Pero por lo que se ha visto ese estado de solipsismo no permite a los alborotadores ver otra realidad que la autopercibida, aunque el simple hecho de que esa opinión a ellos les pueda parecer irrefutable, no implica que haya que admitirla como cierta. En esa irracional defensa de “lo público”, como desubicado dogma de su paraíso relativista, trata de imponerse una abstracción que encubre un inexistente derecho a disponer sin límites de los bienes y la libertad ajenos por parte de una vanguardia de “elegidos” con la finalidad de consolidar un determinado modelo de poder político en línea con esos países, a los que por algo nadie va voluntariamente, en donde esas ideas consiguen acceder a la dirección del Estado.
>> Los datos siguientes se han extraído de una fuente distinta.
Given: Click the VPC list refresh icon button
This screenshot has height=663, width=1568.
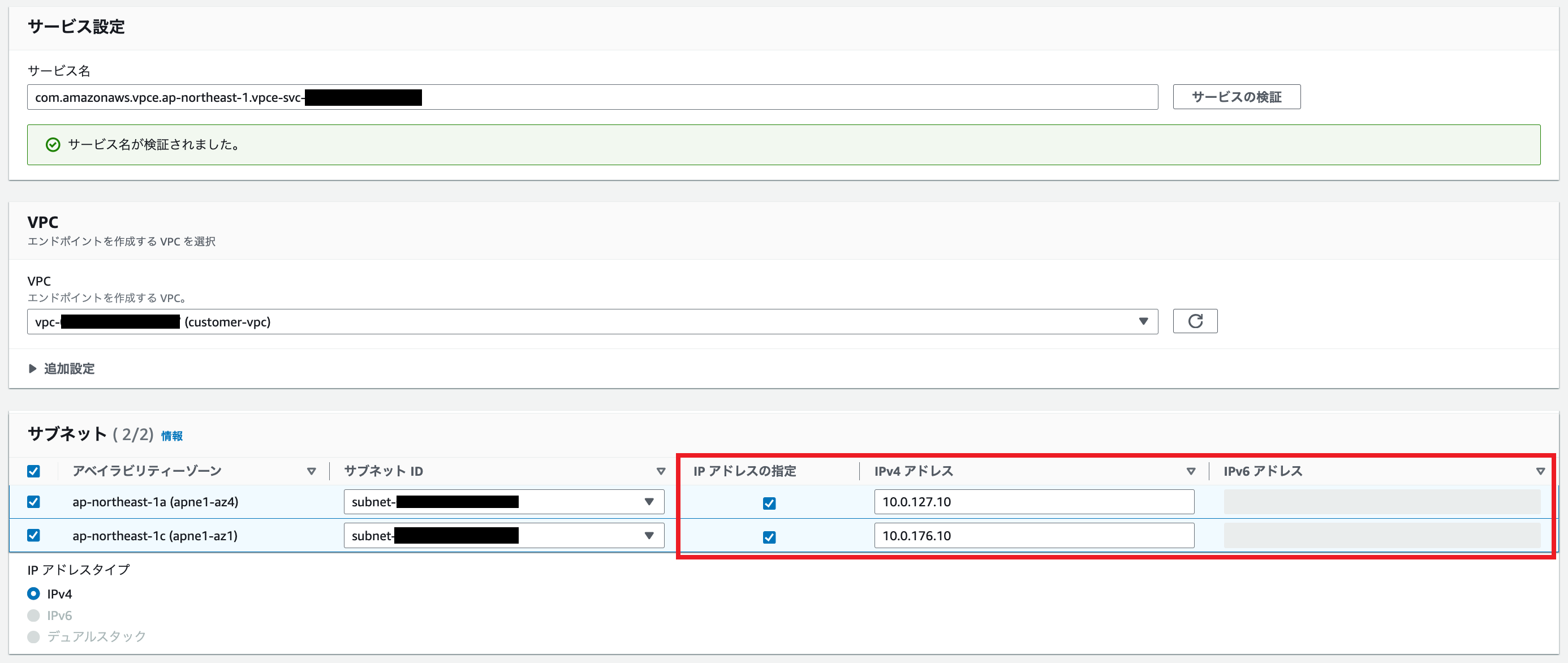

El problema es que, si por ser suficientemente partidario de incrementar el tamaño e influencia del sector público se pueden cometer tales excesos, desbordando lo que debe entenderse como convivencia democrática, podría también legitimarse lo contrario y hacerse lo propio por parte de quienes piensan que lo público es ineficaz. ¿Cómo acabaríamos entonces? Quizá esta hipótesis de grave conflicto social también les parezca relativa porque para esta clase de relativistas la relatividad sólo opera en la medida que no afecte a sus convicciones no relativas, pongamos por caso “lo público” como totalidad.
Lo cierto es que después de tantos años de democracia estas circunstancias nos interpelan a todos sobre el funcionamiento de los centros educativos y qué clase de “espíritu de la época” (Zeitgeist) está prevaleciendo en la enseñanza. Llegados hasta aquí la pregunta se hace inevitable: ¿qué justificaba tanto odio?